Curated by Meitha Almazrooei
Exhibition Designed by Alejandro Stein.
Lawrie Shabibi, Dubai, is pleased to present Molding Anew, Rand Abdul Jabbar's first solo exhibition at the gallery. The exhibition builds on her recent commission for Desert X Alula, where myths are born of mud and desire (2024), staging an interplay between narrative and sculpture to explore myth-making as a method of preservation and transformation. Molding Anew reflects Abdul Jabbar’s process of arriving at her mode of artistic expression, weaving ancient Mesopotamian mythology with contemporary narratives and drawing on multiple mediums to reclaim, preserve, and transform the cultural legacy of her motherland by bringing it to life anew. The design and organization of the exhibition are grounded on notions of seriality and multiplicity, inherent qualities in the work. The exhibition opens with Tracing Origins (2022), a series of foil imprints of miniature ceramic reliefs collected from Iraq by the artist’s mother. The transplanted palms and cultural motifs served as objects of childhood play and imagination, latent with meaning as they helped her construct an image of a home that was inaccessible to her, establishing her vocation of intertwining object, memory, and place.
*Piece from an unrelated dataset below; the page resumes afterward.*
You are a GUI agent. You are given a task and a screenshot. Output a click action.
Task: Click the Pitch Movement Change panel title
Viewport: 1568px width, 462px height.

Abdul Jabbar’s work slices through thousands of years of history to reveal the often dormant narratives that resurface over time. For someone whose practice collapses time, working with clay is particularly significant because of its malleability, memory, and links to material culture and history. The exhibition will feature twenty ceramic sculptures from her Earthly Wonders, Celestial Beings (2019-ongoing) body of work, which was awarded the Richard Mille Art Prize in 2022. The existing works will be shown alongside thirty new sculptures produced for this exhibition, through which Abdul Jabbar highlights and expands on three sculptural groupings - fertility, eye idols, and crowns - symbolizing acts of living, seeing, and knowing. The representations of female figures and the palm tree compose her fertility series, gesturing at notions of birth, renewal, and abundance. Her eye idols, which recall artifacts exhumed from the ancient Mesopotamian Eye Temple at Tell Brak in 1937, hold the memory of all they have observed as they gaze out across the exhibition floor. Meanwhile, the crowns that she has molded represent for her the wisdom derived from the accumulated knowledge gathered from across the centuries.
The exhibition also features (ً مـــذكـــورا لـــیكن) may it be remembered (2021), a work in which Abdul Jabbar draws on her research into the ancient city of Hatra to set the stage for describing our cyclical and multilayered relationship to land and its legacies of remembrance. Revealing glimpses into seismic moments and events that shaped the place into being, the nine mud sculptures that comprise that series serve as dual agents, performing as witnesses of history and actors within it.
From this expansive vocabulary of sculptural objects emerges her latest series, Alphabet (2024), in which she presents the iconography of her forms as an evolving language of signs and symbols. She has produced five varying compositions printed on linen using eighty individual blocks, each correlating to one of her sculptures. The panels correspond to the five chapters of the narrative text she wrote to accompany where myths are born of mud and desire, which also served as the central organizing narrative for this exhibition. One may perceive Abdul Jabbar’s body of work unfolded into these five chapters, but also begin to form new readings as they are traversed.
Facing this vast set of protagonists, Inanna’s Descent (2020-2024), a diptych carved in yellow limestone, stands as an ode to wayfinding and the search for belonging; for an arrival home— a sentiment that reverberates in every corner of the gallery.